Jack O'Connor certainly cost me the most money, imparting his love of finely stocked rifles.
As for actual hunting, my recently departed elk hunting mentor.
I'll second Jack O'Conner and add Ernest Hemingway, Bob Foulkrod, Craig Boddington, Jim Shockey and the greatest wing shooter I every knew my grandfather.
I watch him nock down 26 one day with only twenty five shots from his Belgian Browning patented Remington. He was eighty and about six months post knee replacement. It was the last hunt we went on together. I was in my early twenties, home from college. The year was 1992. Most of everything I know I learned for him and my other grandfather, who were both avid hunters and fisherman. Both men served in WW II. The later was wounded at Iwojima and hung in a palm tree for three days while the Japanese marched underneath. I remember seeing the scares from the bullet holes, three in the front just below his heart and three coming out the back on either side of his spine. He liked to hunt hogs with a few good dogs and a knife.

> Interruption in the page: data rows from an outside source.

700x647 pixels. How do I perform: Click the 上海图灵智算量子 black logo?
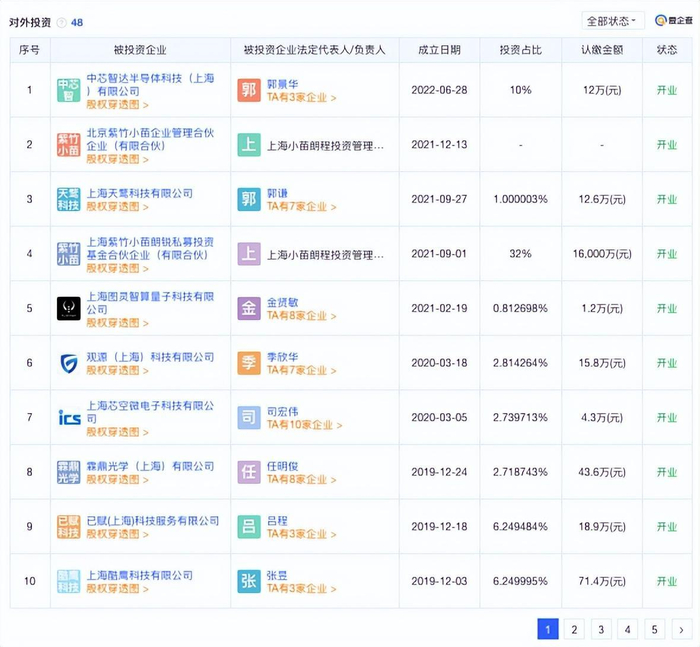[68, 308]
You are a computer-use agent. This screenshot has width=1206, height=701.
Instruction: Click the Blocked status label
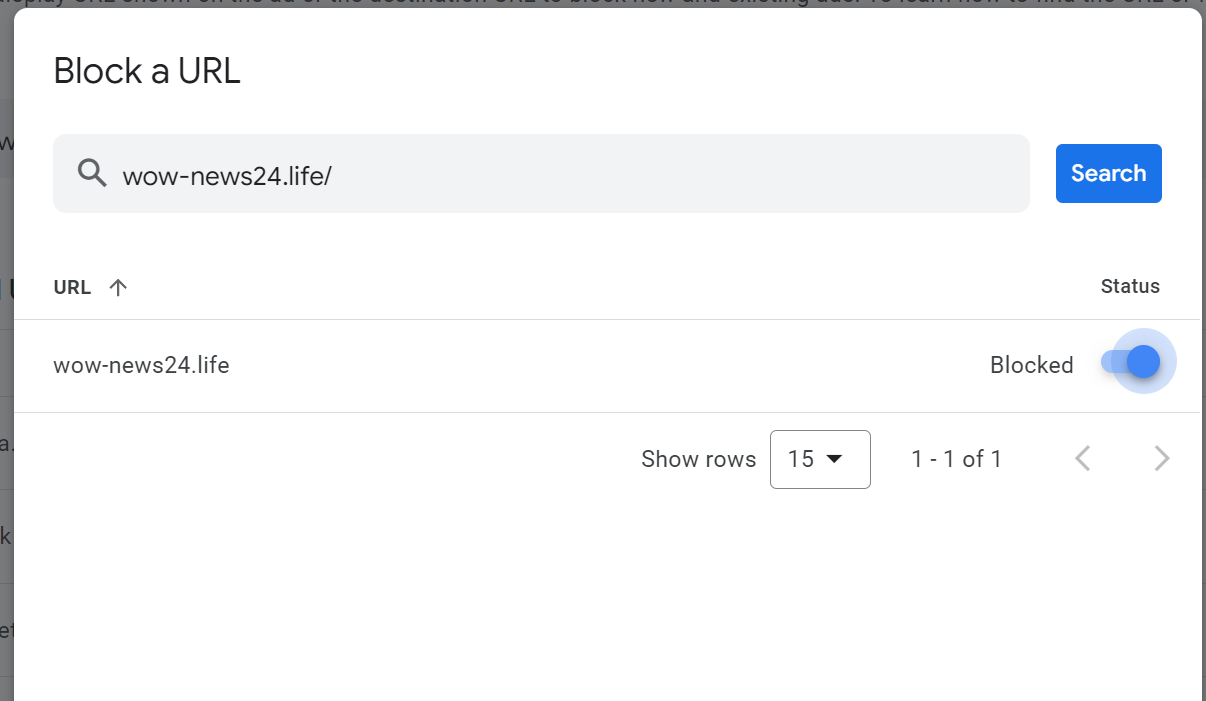(1031, 366)
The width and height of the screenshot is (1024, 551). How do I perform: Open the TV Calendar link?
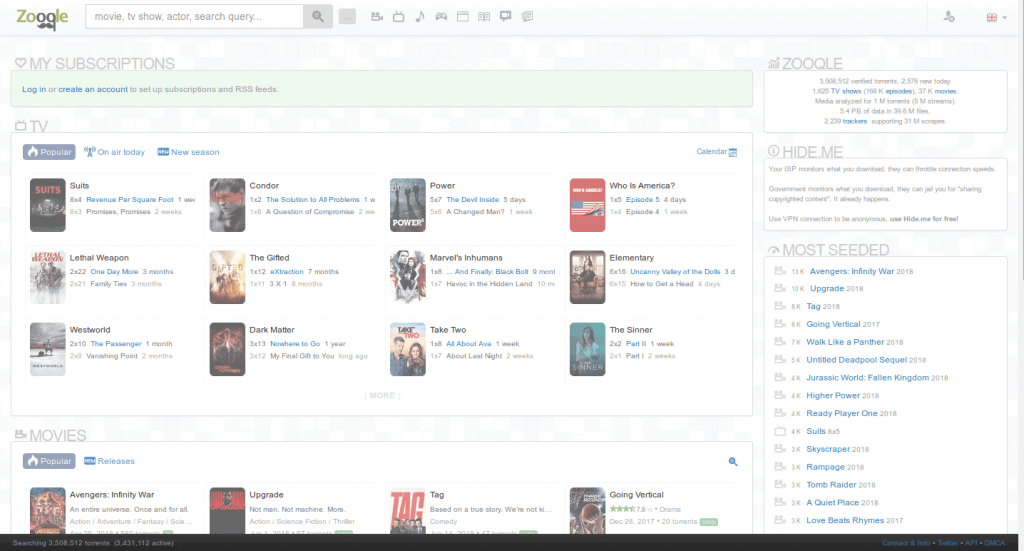tap(716, 152)
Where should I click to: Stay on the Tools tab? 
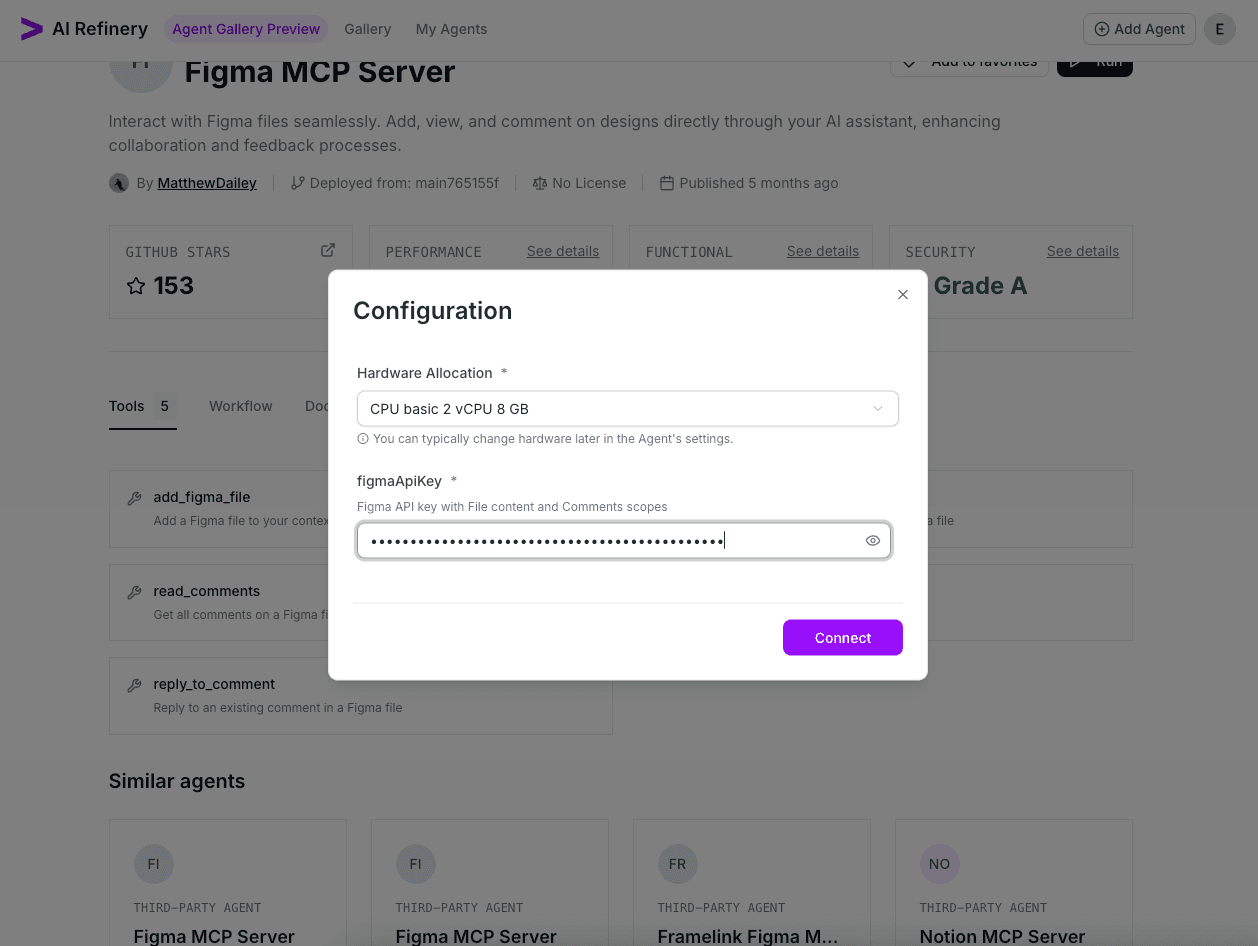click(126, 406)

The most important lessons may have been learned in the woods together but had little to do with hunting. It was about placing God first in your life, being a person of integrity and honor, learning to live with in your means, providing for your family, treating people, even those you don't agree with, with respect, loving those God has placed in your care unconditionally, lessons about life and what manhood and sacrifice really look like. They don't make them like that anymore!
There is a lot to be said about taking your kids and grandkids afield. Many of life's great lessons can be taught accompanied by a good dog and a nice over and under or in a deer stand with a good rifle.
This world needs a lot more influencers like that!